Di fronte ad una platea che non aspettava che lui, Fabrizio Gifuni ha reso uno splendido omaggio non solo all'uomo moderno esplicitato da Amleto attraverso Shakespeare, quelle domande essenziali ancor oggi fagocitate dal dubbio, ma ad uno dei compositori russi – dovremmo dire sovietici perché, nato nel 1906 a San Pietroburgo e morto a Mosca nel 1975, non ha vissuto che in quest'era che ha dipinto il Novecento fino alla sua caduta nel 1989 – più insigni, creatore di quindici sinfonie e di altrettante colonne sonore per film, quartetti, concerti, le Jazz suites, a cui rimandano le Hamlet suites, in particolare la chiosa tra la colonna sonora del film di Kozintsev e l'Amleto scenico e sonoro di Akimov. Ecco, Gifuni, da grande attore quale è ma soprattutto da profondo conoscitore della cultura tutta, in primis musicale, ha fatto una scelta rara, perché unico il caso in Italia di un simile duetto tra l'attore che interpreta Amleto e l'orchestra le suites di Šostakovič, che tanto rispecchiano quest'ultimo nella sua struggente sensibilità, nella fragilità dalle mille sfaccettature di cui abbiamo goduto sulla scena, ad ogni sferzata degli archi, ad ogni approssimarsi tenebrosa della voce.

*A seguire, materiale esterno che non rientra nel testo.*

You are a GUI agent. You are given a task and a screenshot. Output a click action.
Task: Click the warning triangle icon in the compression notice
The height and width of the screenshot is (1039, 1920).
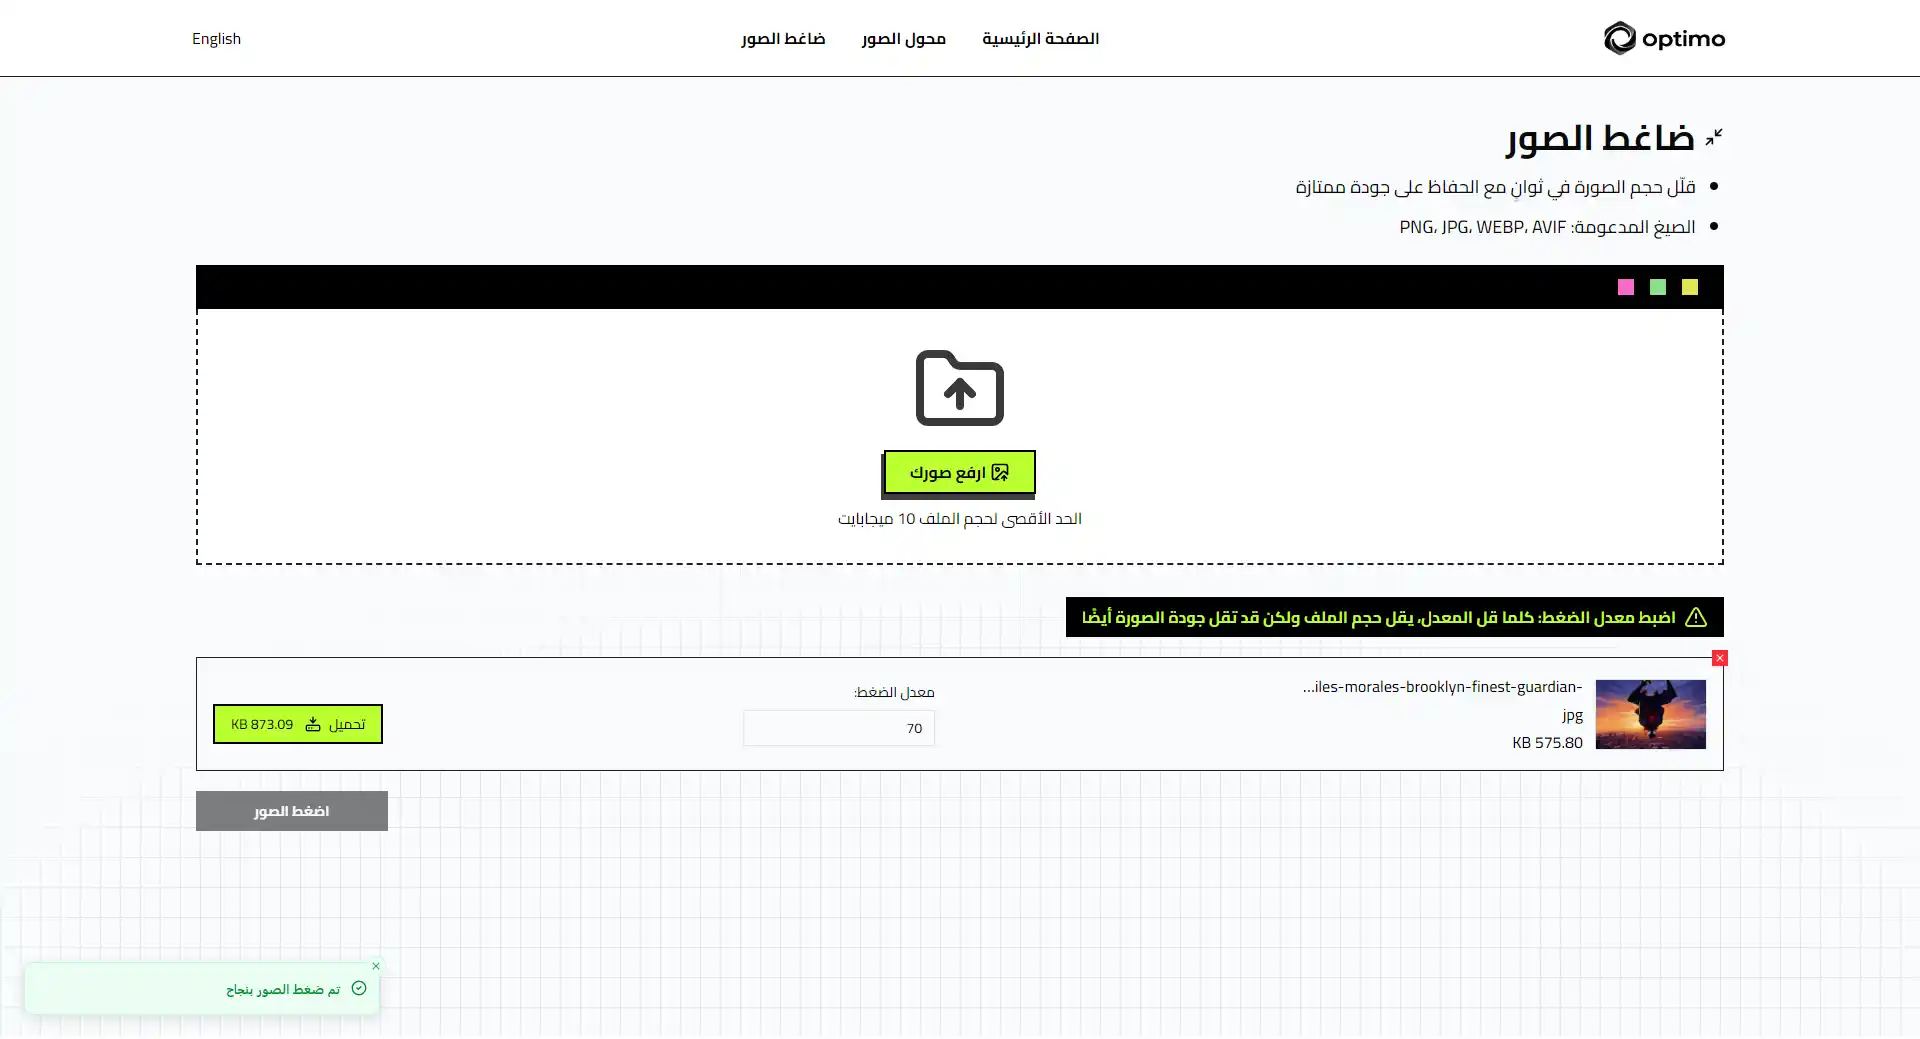point(1697,617)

L'avvio proviene dalla colonna sonora del film di Kozintsev, l'opera 116, e, come usuale, le sferzate degli archi insieme alle marcette sardoniche preparano il terreno alla tragedia che si va enucleando, congiuntamente ai due motivi principali, sonori e letterari: “Il tempo è un bambino che gioca, il regno di un fanciullo: the play is the thing, il gioco è la cosa con cui prenderò la coscienza del re”, ovvero di Amleto, ancora in lutto dopo tre mesi dalla morte del padre, e dalle recenti nozze della madre con lo zio. La vendetta cui lo spinge lo spettro del defunto padre ucciso da suo fratello e zio di Amleto, fa diventare Amleto il “detentore della verità" – compito pericoloso per chiunque, a cosa può spingere ritenendolo oltremodo giusto?, N.d.R. - e gli fa fingere di essere pazzo per esprimerla. La rabbia sale insieme alla ferocia contro l'incesto della madre: “l'orgia d'amore di mio zio raglia nel bicchiere”, urla Amleto.
Il terzo motivo è di nuovo intorno al tempo e connesso all'incipit: “Time is out of joint”, il tempo è fuori portata, oppure “Il secolo è fuori dai cardini” come afferma Gifuni nel suo adattamento, in cui lui recita in tutte le parti con delle modificazioni alla voce impressionanti. Il tempo di un valzer ed ecco un'altra marcetta sardonica che sbuca poi in un allegro. “Maledetto destino che io sia nato per rimetterlo in sesto”, il tempo fuori dai cardini, o tempo fuor di sesto, rimanda anche al titolo omonimo di un romanzo di Philip K. Dick del 1959 in cui si fa credere al protagonista di vivere in un ambiente per sottrarlo al regresso mentale che lo aveva colpito. Qui, al contrario, la follia recitata di Amleto diventa reale e, come ogni fool del Bardo, continua a ripetere la verità:”Di questi tempi la virtù deve chiedere scusa se solo mette il naso fuori” (alla madre fedifraga).
Spinti nel metateatro più assoluto, archetipo di sé stesso, Amleto proferisce: “Il teatro sarà per me l'accalappiacoscienza del re”, e sarà così che ottiene la controprova della colpa dello zio e della madre. Le sarabande del russo saranno specchio complice e duplicativo delle riflessioni ondivaghe e torturanti del primo complesso edipico moderno dopo Sofocle: per noi lettori è Amleto che ci rende chiaro il dilemma di everyman mentre ripete: “Ci sono più cose in cielo ed in terra, Orazio, che nel tuo filosofare.”
Una struggente melodia per Ofelia ed il suo canto nell'assolo del primo violino femminile (di cui non sappiamo purtroppo il nome) si eleva per dare respiro ai dialoghi di Amleto coi suoi amici, nemici, parenti morti più vivi che quelli sulla terra. E nel cimitero troverà lei che ha amato ma non abbastanza per farlo desistere dal suo tragico proposito.
La morte, il duello, con lo sterminio della famiglia del re di Danimarca e l'entrata del nemico norvegese, Fortebraccio, non è che un epilogo annunciato fin dall'inizio dai glissando degli archi, inseme alle tenebre fantasmatiche di Gifuni, apoteosi di una crasi organica infinita tra il dramma di Shakespeare e le note di Šostakovič.